# start of SOURCE PASSAGE

# Morphs.... :) (leopard geckos)



## freekygeeky (May 25, 2007)

Are these all 'normal' they are just so different, and im so used to my normal normal ones.
( in there temporary home)











Salsa









Flare









Sparkle - this one seems to be really long and slender compared to the others...


----------



## gesh gecko (Feb 11, 2008)

there all high yellow maybe some are mack snow waht are the parents? there young so maybe sparkle could be hypo


----------



## freekygeeky (May 25, 2007)

think they were normals..
yea sparkle is amazing look at teh moe, and has the best face in the worllllld.


gesh gecko said:


> there all high yellow maybe some are mack snow waht are the parents? there young so maybe sparkle could be hypo



sparkle looked like this when she was a baby


----------



## BG-Gecko (Nov 12, 2007)

they're all high yellows but im 100% sure theyre not mack snow


----------



## freekygeeky (May 25, 2007)

me too, and thankyou!!!
why so different. ?
are the bands goign to go from sparkle or?


BG-Gecko said:


> they're all high yellows but im 100% sure theyre not mack snow


----------



## Faith (May 17, 2007)

110% high yellows hun dont think sparkle is a hypo either as with hypos we have found the bands break in to very few spots  
She still has quite a few


----------



## freekygeeky (May 25, 2007)

Faith said:


> 110% high yellows hun dont think sparkle is a hypo either as with hypos we have found the bands break in to very few spots
> She still has quite a few



thankyou!! 
dont mind either way - all stunning


----------



## benjrobinson (Feb 22, 2007)

I can guarentee these arent mack snows due to their parents. And i wouldnt say their patterning points towards hypo in any way. 

High yellow quite possibly and yes the one does seem to have particuarly interesting/pretty colouratioin but normal all the same.

Thanks,

Ben


----------



## freekygeeky (May 25, 2007)

# end of SOURCE PASSAGE
# start of SUPPLIED ENTRIES

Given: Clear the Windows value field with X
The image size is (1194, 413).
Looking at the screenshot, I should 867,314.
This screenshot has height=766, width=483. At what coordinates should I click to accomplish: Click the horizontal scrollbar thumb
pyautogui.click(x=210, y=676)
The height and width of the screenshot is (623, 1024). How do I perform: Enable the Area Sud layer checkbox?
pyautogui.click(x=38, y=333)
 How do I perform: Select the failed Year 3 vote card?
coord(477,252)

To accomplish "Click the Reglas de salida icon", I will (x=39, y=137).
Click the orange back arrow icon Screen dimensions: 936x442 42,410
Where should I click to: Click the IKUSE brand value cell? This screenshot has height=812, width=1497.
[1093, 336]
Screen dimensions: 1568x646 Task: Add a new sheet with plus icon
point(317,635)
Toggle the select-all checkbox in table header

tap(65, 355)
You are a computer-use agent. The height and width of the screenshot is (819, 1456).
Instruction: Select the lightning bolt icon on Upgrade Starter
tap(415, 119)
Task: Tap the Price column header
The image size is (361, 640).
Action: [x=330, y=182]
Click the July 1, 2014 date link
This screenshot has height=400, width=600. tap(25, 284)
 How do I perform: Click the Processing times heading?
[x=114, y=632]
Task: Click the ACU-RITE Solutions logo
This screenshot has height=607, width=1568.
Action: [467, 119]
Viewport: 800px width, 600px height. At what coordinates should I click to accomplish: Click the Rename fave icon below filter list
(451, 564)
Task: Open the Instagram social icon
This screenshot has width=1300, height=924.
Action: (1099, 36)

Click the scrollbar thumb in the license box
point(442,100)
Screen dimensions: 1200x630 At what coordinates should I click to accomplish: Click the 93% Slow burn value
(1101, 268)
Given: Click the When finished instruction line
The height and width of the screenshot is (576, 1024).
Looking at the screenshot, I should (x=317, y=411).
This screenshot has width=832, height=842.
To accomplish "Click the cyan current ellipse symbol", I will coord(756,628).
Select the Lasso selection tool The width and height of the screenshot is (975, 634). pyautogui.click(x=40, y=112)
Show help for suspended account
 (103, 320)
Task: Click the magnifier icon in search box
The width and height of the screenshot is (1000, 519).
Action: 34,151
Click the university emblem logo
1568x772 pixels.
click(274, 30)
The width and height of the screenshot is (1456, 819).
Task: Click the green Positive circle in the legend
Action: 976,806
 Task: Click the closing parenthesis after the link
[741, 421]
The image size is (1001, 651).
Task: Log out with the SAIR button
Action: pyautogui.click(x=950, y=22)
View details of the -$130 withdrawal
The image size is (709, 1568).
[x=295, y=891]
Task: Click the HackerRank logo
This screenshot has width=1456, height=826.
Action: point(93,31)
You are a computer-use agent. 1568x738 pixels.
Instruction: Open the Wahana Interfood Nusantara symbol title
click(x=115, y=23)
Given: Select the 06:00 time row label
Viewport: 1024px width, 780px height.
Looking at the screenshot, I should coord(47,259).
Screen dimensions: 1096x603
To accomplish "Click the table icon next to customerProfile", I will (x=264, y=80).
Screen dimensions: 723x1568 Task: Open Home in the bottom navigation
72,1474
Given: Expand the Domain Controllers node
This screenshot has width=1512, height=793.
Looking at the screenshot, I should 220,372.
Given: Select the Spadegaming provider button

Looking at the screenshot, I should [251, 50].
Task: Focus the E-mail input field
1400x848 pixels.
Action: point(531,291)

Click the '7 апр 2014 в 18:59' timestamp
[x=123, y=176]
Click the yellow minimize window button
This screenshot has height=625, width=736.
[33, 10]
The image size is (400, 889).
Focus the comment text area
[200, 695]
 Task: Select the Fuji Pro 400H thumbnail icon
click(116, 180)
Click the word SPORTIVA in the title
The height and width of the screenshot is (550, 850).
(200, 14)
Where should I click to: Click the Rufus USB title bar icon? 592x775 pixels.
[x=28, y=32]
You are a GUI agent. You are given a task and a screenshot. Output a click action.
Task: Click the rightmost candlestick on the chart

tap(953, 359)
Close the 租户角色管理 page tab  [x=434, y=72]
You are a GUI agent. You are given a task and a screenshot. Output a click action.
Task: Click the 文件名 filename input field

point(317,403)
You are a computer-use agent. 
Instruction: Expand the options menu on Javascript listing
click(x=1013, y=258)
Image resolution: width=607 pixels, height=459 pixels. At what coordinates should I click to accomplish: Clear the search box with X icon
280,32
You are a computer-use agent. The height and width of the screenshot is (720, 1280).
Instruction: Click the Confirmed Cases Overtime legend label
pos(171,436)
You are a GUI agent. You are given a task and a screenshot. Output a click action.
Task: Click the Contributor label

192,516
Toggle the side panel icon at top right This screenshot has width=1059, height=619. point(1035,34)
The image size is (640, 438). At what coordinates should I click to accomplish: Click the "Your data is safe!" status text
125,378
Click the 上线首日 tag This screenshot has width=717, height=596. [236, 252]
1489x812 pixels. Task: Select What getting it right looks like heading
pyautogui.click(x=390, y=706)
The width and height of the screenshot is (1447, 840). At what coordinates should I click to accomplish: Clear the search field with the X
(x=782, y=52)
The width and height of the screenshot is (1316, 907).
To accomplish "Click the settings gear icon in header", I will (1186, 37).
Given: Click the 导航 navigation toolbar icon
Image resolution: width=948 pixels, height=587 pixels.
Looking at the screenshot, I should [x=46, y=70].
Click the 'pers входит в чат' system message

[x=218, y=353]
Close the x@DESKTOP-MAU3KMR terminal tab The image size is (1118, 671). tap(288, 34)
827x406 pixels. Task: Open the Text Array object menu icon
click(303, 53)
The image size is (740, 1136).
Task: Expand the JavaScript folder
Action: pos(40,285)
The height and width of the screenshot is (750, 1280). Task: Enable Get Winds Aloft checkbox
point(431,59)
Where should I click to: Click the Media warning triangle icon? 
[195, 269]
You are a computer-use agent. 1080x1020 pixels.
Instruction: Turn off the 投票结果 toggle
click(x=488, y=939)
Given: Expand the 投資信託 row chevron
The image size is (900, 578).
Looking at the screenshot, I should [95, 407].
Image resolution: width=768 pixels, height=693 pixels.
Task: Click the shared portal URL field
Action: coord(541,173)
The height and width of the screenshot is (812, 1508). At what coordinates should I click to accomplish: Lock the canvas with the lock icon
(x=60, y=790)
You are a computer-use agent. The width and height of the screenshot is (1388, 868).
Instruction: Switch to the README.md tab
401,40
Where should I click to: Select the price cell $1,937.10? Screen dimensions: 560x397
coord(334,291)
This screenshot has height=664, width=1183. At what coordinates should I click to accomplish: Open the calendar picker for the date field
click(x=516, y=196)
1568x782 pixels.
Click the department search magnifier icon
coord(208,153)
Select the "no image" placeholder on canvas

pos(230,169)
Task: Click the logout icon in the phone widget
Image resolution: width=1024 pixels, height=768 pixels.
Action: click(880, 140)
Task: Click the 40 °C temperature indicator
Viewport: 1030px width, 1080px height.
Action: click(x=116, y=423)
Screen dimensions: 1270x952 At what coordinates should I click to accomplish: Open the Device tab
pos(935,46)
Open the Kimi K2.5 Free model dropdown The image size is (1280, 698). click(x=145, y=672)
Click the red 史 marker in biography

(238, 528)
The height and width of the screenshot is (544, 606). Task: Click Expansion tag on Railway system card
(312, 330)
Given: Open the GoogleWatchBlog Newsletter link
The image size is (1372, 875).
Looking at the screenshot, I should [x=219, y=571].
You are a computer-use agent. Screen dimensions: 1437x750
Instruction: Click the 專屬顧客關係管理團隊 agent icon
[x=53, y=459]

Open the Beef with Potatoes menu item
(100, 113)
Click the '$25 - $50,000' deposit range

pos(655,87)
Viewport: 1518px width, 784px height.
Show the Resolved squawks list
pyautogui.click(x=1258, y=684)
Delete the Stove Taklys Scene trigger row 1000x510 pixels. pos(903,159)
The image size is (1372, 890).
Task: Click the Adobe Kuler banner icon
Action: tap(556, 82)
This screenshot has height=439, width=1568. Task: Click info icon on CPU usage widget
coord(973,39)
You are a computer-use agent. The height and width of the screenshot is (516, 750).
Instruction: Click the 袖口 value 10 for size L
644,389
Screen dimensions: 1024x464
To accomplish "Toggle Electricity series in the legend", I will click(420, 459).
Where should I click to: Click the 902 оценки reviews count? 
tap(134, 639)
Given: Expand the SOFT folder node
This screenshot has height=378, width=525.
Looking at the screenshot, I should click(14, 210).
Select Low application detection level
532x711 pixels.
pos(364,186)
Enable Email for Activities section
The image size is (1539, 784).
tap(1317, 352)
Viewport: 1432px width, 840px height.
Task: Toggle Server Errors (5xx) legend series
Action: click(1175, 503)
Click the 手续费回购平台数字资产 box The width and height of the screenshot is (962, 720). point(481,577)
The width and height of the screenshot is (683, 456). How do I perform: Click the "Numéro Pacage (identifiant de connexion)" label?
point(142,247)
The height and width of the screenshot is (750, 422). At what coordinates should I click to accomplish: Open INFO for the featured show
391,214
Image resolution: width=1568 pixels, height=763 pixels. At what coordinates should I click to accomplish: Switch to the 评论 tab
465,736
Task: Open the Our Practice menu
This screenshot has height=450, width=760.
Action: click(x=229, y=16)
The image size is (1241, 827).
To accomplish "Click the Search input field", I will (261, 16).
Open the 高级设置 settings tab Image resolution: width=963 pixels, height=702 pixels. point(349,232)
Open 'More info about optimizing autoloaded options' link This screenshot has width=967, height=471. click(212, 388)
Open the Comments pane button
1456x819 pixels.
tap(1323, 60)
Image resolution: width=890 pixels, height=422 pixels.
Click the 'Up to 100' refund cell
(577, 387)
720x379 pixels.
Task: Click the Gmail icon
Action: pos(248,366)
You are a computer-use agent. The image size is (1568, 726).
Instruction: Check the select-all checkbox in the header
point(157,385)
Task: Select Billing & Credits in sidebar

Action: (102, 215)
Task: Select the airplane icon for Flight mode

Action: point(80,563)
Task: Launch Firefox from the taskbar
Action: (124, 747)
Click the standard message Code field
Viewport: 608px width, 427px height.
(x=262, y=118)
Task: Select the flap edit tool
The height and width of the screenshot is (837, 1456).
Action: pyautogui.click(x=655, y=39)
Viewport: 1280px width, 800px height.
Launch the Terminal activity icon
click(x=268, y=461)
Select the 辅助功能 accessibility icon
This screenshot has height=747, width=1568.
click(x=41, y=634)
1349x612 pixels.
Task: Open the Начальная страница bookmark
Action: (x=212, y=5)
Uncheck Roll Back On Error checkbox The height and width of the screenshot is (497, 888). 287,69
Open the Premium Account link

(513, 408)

# end of SUPPLIED ENTRIES

## REQUESTS
1 > Summarize the leopard gecko forum thread in two sentences.
2 > Answer these questions from the leopard gecko forum thread.
(a) Which gecko does the first post describe as long and slender compared to the others?
(b) According to Faith, what happens to the bands on hypos?
(c) What reason does benjrobinson give for ruling out mack snow?
3 > Write the next part of the leopard gecko forum thread, starting after its last line.

## THE RESULTS
1 > A poster shares three young leopard geckos named Salsa, Flare and Sparkle and asks whether they are all normals, noting that Sparkle seems long and slender compared to the others. Several replies agree that the geckos are high yellows and are not mack snows, and they doubt that Sparkle is a hypo because she still has quite a few spots, while hypos' bands break into very few.

2 >
(a) Sparkle.
(b) The bands break into very few spots.
(c) The geckos' parents.

3 >
sparkle is stunning 


benjrobinson said:


> I can guarentee these arent mack snows due to their parents. And i wouldnt say their patterning points towards hypo in any way.
> 
> High yellow quite possibly and yes the one does seem to have particuarly interesting/pretty colouratioin but normal all the same.
> 
> ...


----------



## snd geckos (Oct 13, 2007)

they do look like high yellows to me , very nice ones too


----------



## BG-Gecko (Nov 12, 2007)

you can never tell but since they're so young there's a good chance sprakle's bands wil totally fade (or at leas fade much more than they have now )  very cute little ones



freekygeeky said:


> me too, and thankyou!!!
> why so different. ?
> are the bands goign to go from sparkle or?


----------



## freekygeeky (May 25, 2007)

snd geckos said:


> they do look like high yellows to me , very nice ones too





BG-Gecko said:


> you can never tell but since they're so young there's a good chance sprakle's bands wil totally fade (or at leas fade much more than they have now )  very cute little ones


thank you you two


----------



## Young_Gun (Jan 6, 2007)

Nice normalz


----------



## eeji (Feb 22, 2006)

[thread hijack] I'm still learning leo morphs, is high yellow a selectively bred trait? [/thread hijack]


----------



## BG-Gecko (Nov 12, 2007)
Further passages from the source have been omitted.